Permissions decide whether an extracted binary is executable or a secret file is readable. The -p flag and your umask together control what the unpacked tree looks like.

What it does

tar -p (--preserve-permissions, also --same-permissions) sets extracted files to the exact mode stored in the archive, ignoring the current umask.
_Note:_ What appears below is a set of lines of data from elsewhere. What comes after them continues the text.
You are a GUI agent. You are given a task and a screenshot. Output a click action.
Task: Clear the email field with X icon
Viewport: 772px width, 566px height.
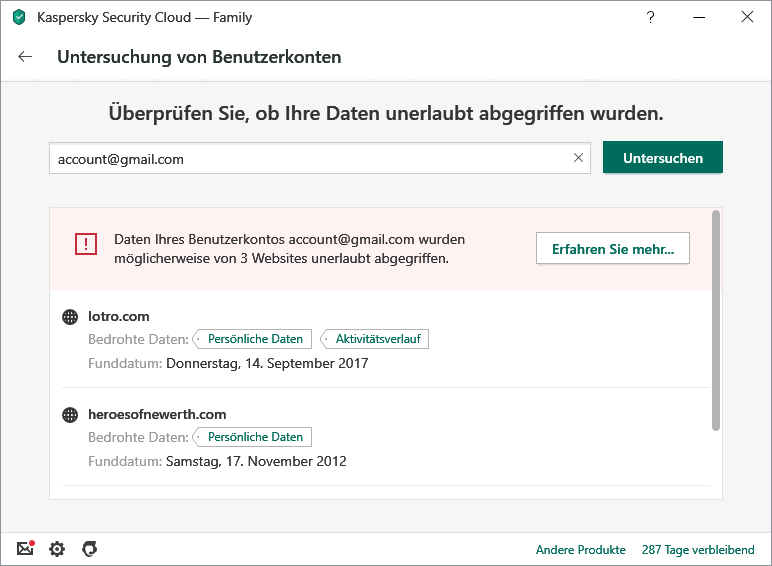[578, 158]
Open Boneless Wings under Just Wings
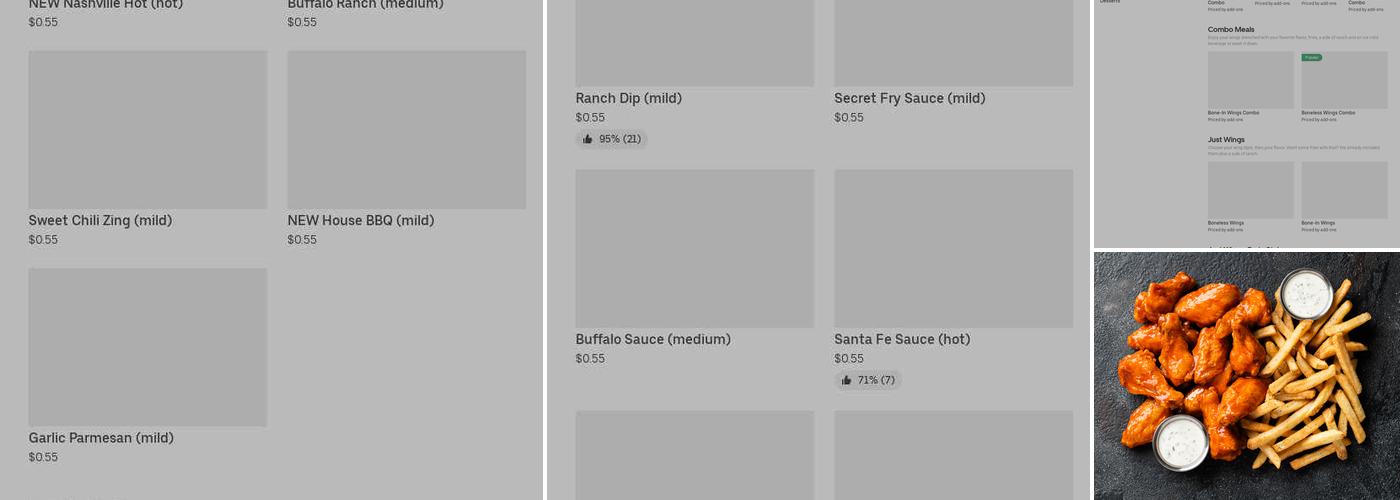 click(x=1251, y=197)
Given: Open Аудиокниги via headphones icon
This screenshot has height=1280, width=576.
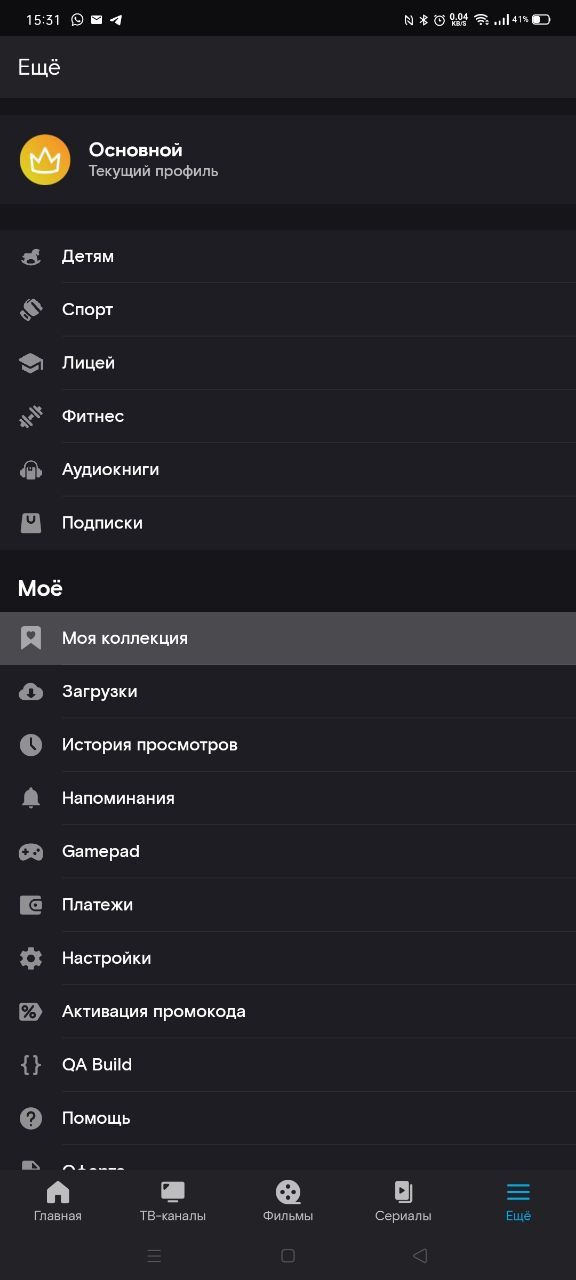Looking at the screenshot, I should point(31,469).
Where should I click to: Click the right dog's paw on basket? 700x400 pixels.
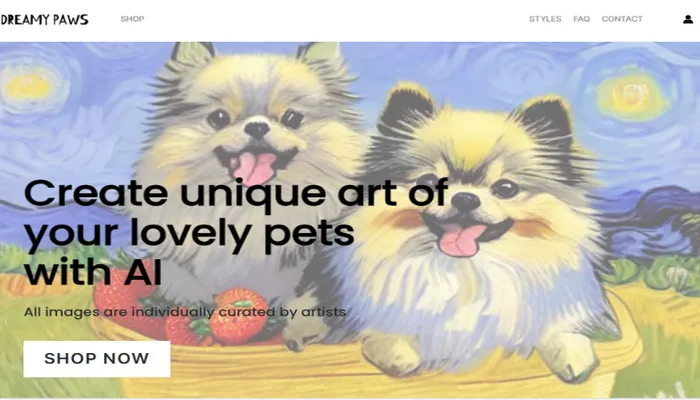(x=566, y=357)
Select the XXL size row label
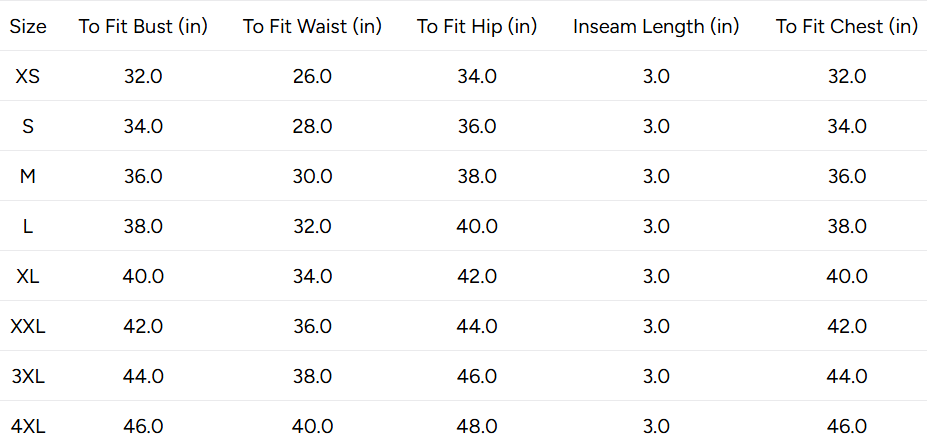The height and width of the screenshot is (446, 927). [28, 327]
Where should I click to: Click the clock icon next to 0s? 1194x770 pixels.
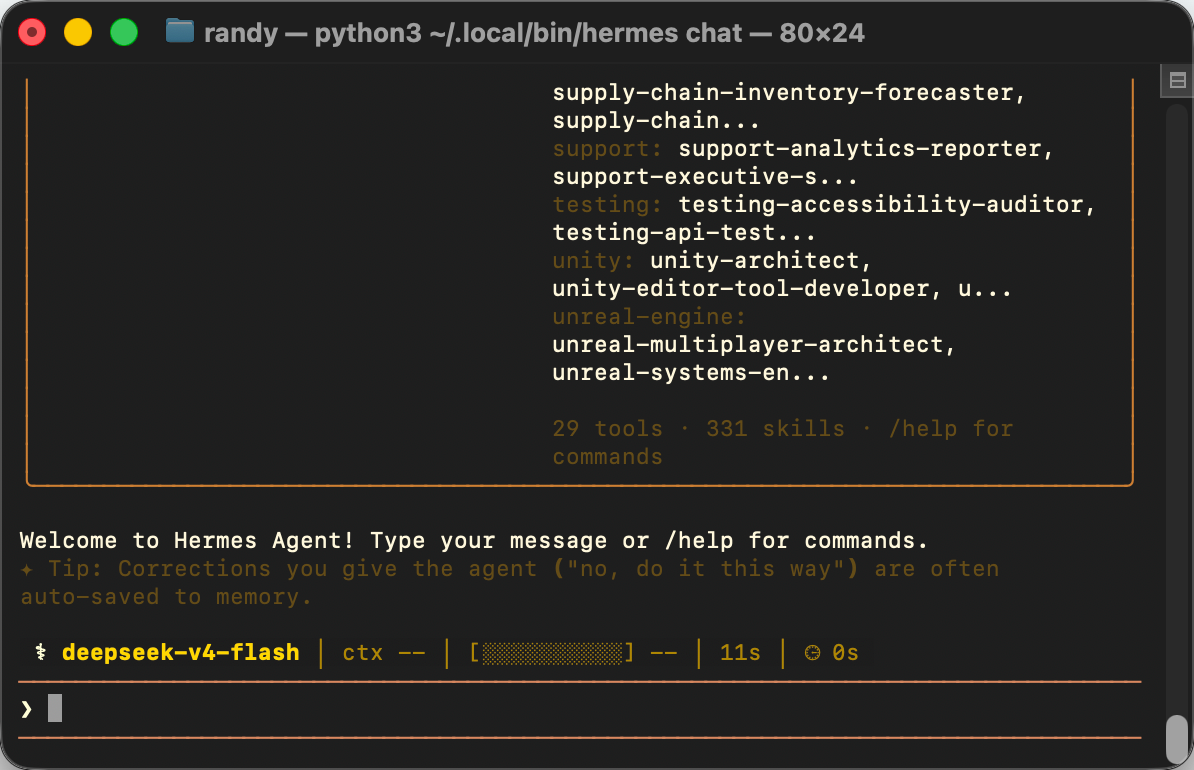(x=812, y=653)
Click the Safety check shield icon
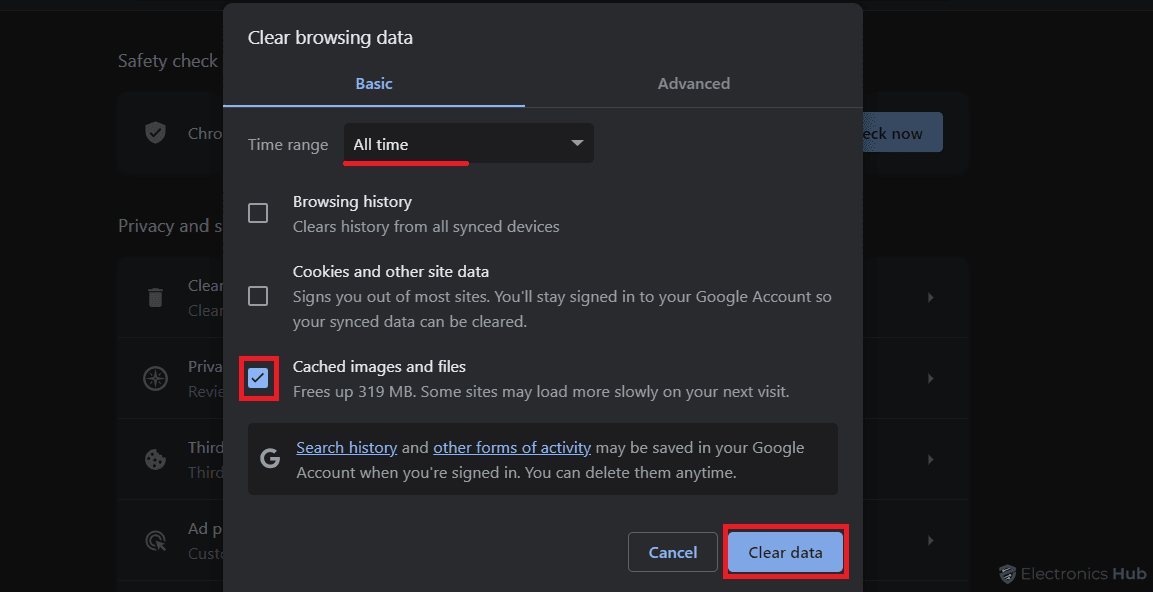 coord(155,133)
When run as root, GNU tar preserves permissions by default; for non-root users you must pass -p to get the stored bits instead of umask-filtered ones.

Common usage

Terminal
tar -xpf archive.tar
sudo tar -xpf app.tar -C /opt          # root preserves perms anyway
tar -xf archive.tar --no-same-permissions   # apply umask instead

Options

FlagWhat it does
-p / --preserve-permissionsRestore stored modes, ignore umask
--same-permissionsAlias for -p
--no-same-permissionsSubtract the umask from stored modes
-c create -pOn create, store extended attributes/ACLs (GNU)

Common errors in CI

tar: ./file: Cannot change mode to rwxr-xr-x: Operation not permitted appears when extracting into a filesystem or container that disallows the chmod (or as a user without rights). It is usually a warning, but it can trip tar: Exiting with failure status due to previous errors. If you do not need exact modes, extract with --no-same-permissions to avoid the failing chmod.